# Textabschnitt:
***
Als öffentlicher Auftraggeber muss die Bahn EU-weit öffentlich ausschreiben. Dazu muss die Maßnahme im Amtsblatt der EU öffentlich angekündigt werden. Innerhalb von 30 Tagen können sich daraufhin Unternehmen bei der Bahn bewerben. In einem Präqualifikations-Verfahren werden sodann geeignete Bieter aus dem Bewerberkreis ermittelt. Diese erhalten dann eine sogen. „Funktions-Ausschreibung“, die lediglich die Anforderungen vorgibt, ohne kalkulierfähiges Mengengerüst. Dieses müssen die Bieter - jeder für sich – erstmal in einer eigenen Vorplanung erarbeiten, um ihr Angebot überhaupt kalkulieren zu können. Die großen Axial-Gebläse als Sonderfertigung müssen dazu bei geeigneten Herstellern – von denen es weltweit nur sehr wenige gibt - angefragt werden, um die Hauptabmessungen sowie den Lieferpreis und die Lieferzeit zu erfahren als Grundlage für ihre Vorplanung und die Kalkulation. Dafür muss ihnen eine Bieterzeit von mindestens vier Monaten eingeräumt werden.
Die eingehenden Angebote müssen sodann geprüft und ausgewertet werden. Es folgen Vergabe-Verhandlungen mit den aussichtsreichsten Bietern und schließlich der Vergabe-Entscheid. Für den gesamten Zeitablauf bis zur Auftragsvergabe ist von mindestens 1 ½ Jahren zu rechnen – also wird frühestens Mitte 2020 der Auftragnehmer feststehen.
Dieser muss zunächst erst einmal die Ausführungsplanung erstellen und mit Auftraggeber sowie den Behörden abstimmen – ein weiteres halbes Jahr wird vergehen. Als Lieferzeit für die Groß-Gebläse in Sonderfertigung muss mindestens ein Jahr gerechnet werden; der Einbau mit allem Drum und Dran wird ein weiteres Jahr dauern. Die Betriebsaufnahme ist also nicht vor Ende 2023 zu erreichen – wenn alles glatt läuft.
***
# Aufgaben zur Übung:
1. Fasse den Text über die Ausschreibung der Bahn in zwei Sätzen zusammen.
2. Erkläre anhand des Textes über die Ausschreibung der Bahn in höchstens drei Sätzen, warum den Bietern eine Bieterzeit von mindestens vier Monaten eingeräumt werden muss.
3. Setze den Text über die Ausschreibung der Bahn im Anschluss an seinen letzten Satz fort.

# Gezeigte Einträge:
***
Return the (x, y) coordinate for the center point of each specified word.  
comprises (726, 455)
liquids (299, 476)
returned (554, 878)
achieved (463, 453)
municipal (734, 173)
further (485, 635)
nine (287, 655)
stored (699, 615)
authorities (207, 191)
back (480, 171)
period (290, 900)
***
# Ergebnisse je Aufgabe:
1. Die Bahn muss die Maßnahme EU-weit ausschreiben, geeignete Bieter in einem Präqualifikations-Verfahren ermitteln und ihnen für Vorplanung und Kalkulation mindestens vier Monate Bieterzeit einräumen, sodass bis zur Auftragsvergabe mindestens 1 ½ Jahre vergehen. Mit Ausführungsplanung, mindestens einem Jahr Lieferzeit für die Groß-Gebläse und einem weiteren Jahr für den Einbau ist die Betriebsaufnahme nicht vor Ende 2023 zu erreichen.

2. Die „Funktions-Ausschreibung“ gibt nur die Anforderungen vor, aber kein kalkulierfähiges Mengengerüst, das jeder Bieter deshalb erst in einer eigenen Vorplanung erarbeiten muss. Dazu müssen die großen Axial-Gebläse als Sonderfertigung bei den weltweit nur sehr wenigen geeigneten Herstellern angefragt werden. Erst so erfahren die Bieter Hauptabmessungen, Lieferpreis und Lieferzeit als Grundlage für Vorplanung und Kalkulation.

3.
Auch daran wird einmal mehr deutlich, dass die DB PSU überhaupt keinen Überblick über die Bau-Abläufe hatte, als sie noch vor einem Jahr öffentlich darauf beharrte, 2021 mit Stuttgart 21 in Betrieb gehen zu wollen. Ohne den bis dahin niemals fertigzustellenden Brandschutz wäre das nie gegangen! Da hat die Bahn die Öffentlichkeit doch glatt hinter das Licht geführt, ob nun vorsätzlich wider besseren Wissens oder schlicht aus Dummheit und Schlamperei.
Was aber, wenn kein vergabefähiges Angebot eingeht, weil sich kein seriöses Unternehmen bereit findet, das untaugliche Entrauchungskonzept der DB anzubieten und umzusetzen und dafür dann auch noch die Gewährleistung zu übernehmen? Es gibt ohnehin nur sehr wenige Unternehmen weltweit, die hierfür in Frage kommen. Die werden sich damit nicht in die Nesseln setzen wollen.
Dann hätte die Bahn mit ihrem S21-Brandschutz ausgepokert. Stuttgart 21 wäre dann ebenso gescheitert wie der Berliner Großflughafen BER.
Oben bleiben!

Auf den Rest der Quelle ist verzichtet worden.